You typed "make install" instead of "make modules_install". "make install" can't be used together with GRUB, you have to copy the bzImage over manually.

----------

## MostAwesomeDude

You need to have /boot mounted.

As a fun consequence, now your /boot mount point is filled with kernel files.

----------

## skellr

It only checks for update-grub and grub-install. it's "unbootable" if it can't find them (both?). Not sure why it wont  print out the check for grub though.  If you manage your bootloader with another install/distro then it's fine to ignore. It's a post install check so make install really does 'install' the the kernel to /boot even with the error.

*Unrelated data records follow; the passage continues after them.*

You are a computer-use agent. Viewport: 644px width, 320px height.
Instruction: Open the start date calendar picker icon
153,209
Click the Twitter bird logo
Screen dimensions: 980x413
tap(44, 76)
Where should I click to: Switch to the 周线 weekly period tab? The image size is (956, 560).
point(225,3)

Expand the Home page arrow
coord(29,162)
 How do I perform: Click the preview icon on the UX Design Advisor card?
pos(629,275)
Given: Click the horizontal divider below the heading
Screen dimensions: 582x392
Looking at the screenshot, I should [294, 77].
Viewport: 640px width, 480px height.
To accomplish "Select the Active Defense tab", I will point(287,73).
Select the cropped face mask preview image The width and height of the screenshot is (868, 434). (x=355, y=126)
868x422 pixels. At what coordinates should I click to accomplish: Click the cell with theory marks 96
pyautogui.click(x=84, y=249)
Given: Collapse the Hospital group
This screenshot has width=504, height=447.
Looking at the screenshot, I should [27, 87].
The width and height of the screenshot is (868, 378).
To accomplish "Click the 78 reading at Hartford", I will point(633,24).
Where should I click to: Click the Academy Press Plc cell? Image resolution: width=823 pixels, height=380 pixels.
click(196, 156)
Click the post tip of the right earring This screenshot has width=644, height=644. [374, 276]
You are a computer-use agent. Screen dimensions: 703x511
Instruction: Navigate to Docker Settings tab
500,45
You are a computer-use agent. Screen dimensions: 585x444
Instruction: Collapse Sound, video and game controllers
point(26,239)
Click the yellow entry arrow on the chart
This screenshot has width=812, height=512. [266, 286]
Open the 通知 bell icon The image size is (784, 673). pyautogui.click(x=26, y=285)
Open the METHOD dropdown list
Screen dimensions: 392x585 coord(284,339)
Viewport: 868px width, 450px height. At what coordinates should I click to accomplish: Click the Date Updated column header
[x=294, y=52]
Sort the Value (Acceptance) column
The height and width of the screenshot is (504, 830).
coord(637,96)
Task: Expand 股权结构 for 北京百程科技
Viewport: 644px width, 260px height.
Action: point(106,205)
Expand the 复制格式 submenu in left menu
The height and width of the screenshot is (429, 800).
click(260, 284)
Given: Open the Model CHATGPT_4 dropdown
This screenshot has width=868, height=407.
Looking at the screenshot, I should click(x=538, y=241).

The question is why are you only seeing this now? Maybe a typo? "make modules_install" Vs "make modules install"  If you don't normally run the install target and just copy the image to boot manualy then it would be a good idea to check /lib/modules before a reboot. I don't think install alone will install the modules.

----------

## 96140

--Last edited by 96140 on Wed Sep 11, 2013 9:17 am; edited 1 time in total

----------

## pjp

 *Jeffrey0 wrote:*   

> You typed "make install" instead of "make modules_install". "make install" can't be used together with GRUB, you have to copy the bzImage over manually.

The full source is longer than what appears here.